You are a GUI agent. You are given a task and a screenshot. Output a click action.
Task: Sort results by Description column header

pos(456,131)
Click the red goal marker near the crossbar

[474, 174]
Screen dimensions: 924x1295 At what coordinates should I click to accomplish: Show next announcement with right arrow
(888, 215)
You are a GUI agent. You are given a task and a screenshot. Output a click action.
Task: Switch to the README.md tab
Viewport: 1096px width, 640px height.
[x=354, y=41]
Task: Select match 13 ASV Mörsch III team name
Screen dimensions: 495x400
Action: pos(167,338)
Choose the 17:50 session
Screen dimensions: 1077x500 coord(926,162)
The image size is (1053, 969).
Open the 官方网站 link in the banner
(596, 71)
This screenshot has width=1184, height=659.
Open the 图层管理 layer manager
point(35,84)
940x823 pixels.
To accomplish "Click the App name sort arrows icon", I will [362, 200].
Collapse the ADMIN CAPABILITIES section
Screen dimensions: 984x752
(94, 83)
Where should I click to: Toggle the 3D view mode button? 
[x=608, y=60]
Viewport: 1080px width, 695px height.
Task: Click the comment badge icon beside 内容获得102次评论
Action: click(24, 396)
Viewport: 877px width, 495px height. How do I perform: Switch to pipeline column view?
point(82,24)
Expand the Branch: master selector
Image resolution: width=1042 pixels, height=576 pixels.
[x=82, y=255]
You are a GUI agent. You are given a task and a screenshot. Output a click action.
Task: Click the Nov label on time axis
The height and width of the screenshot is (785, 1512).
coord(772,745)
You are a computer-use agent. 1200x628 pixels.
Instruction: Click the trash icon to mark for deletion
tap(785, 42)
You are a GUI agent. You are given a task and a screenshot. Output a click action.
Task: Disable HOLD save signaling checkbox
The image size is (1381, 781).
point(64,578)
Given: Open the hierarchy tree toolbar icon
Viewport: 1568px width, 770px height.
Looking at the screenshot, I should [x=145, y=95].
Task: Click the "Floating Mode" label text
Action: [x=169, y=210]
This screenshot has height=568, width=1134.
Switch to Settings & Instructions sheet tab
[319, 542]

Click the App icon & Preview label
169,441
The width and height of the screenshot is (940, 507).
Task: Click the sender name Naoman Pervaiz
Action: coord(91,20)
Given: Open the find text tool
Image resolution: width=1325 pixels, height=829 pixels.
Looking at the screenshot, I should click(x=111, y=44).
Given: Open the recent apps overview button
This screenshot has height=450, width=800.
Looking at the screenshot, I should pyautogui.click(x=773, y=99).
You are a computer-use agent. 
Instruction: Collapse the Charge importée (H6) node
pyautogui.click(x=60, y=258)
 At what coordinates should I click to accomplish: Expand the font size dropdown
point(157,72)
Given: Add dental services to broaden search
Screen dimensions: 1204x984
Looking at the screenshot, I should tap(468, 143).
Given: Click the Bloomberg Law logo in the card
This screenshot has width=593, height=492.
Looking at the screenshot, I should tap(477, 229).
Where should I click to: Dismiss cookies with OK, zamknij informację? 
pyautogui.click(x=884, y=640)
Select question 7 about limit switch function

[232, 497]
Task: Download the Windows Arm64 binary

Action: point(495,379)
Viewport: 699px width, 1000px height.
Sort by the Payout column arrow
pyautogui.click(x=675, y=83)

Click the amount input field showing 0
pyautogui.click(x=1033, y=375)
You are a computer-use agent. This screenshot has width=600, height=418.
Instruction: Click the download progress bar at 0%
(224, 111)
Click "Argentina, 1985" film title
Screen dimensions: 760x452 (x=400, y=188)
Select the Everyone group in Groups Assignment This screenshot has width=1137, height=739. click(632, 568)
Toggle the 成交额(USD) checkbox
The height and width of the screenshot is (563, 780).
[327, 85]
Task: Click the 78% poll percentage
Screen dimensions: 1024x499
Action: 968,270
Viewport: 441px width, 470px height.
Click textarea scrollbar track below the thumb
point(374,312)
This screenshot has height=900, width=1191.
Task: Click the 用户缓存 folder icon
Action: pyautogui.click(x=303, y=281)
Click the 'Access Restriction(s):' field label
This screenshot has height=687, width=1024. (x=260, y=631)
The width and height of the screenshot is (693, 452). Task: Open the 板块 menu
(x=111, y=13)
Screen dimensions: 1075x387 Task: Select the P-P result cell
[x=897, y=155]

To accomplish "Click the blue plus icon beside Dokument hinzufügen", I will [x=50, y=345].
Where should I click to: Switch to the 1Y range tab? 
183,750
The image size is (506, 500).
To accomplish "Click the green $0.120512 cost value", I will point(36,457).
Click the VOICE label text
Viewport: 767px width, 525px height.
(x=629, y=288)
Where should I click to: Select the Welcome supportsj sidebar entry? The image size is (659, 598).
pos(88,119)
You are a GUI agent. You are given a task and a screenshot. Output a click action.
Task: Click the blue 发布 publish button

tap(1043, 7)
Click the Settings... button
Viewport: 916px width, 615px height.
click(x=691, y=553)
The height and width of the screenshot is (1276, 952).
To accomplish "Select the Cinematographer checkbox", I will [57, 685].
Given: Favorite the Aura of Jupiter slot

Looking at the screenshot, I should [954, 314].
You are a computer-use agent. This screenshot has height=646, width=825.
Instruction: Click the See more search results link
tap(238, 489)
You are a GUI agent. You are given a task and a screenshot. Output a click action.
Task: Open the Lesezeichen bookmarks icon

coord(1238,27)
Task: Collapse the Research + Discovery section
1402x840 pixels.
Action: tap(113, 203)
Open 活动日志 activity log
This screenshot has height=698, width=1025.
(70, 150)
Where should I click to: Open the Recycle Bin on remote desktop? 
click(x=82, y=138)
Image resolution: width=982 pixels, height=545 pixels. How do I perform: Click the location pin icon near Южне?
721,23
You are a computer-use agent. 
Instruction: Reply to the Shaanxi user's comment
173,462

= = = = =

### WORK INSTRUCTIONS
Exactly the lines from the one containing "Task: Collapse the" through the end of the records above are to be printed, and no others.

### EXERCISE OUTPUT
Task: Collapse the Research + Discovery section
1402x840 pixels.
Action: tap(113, 203)
Open 活动日志 activity log
This screenshot has height=698, width=1025.
(70, 150)
Where should I click to: Open the Recycle Bin on remote desktop? 
click(x=82, y=138)
Image resolution: width=982 pixels, height=545 pixels. How do I perform: Click the location pin icon near Южне?
721,23
You are a computer-use agent. 
Instruction: Reply to the Shaanxi user's comment
173,462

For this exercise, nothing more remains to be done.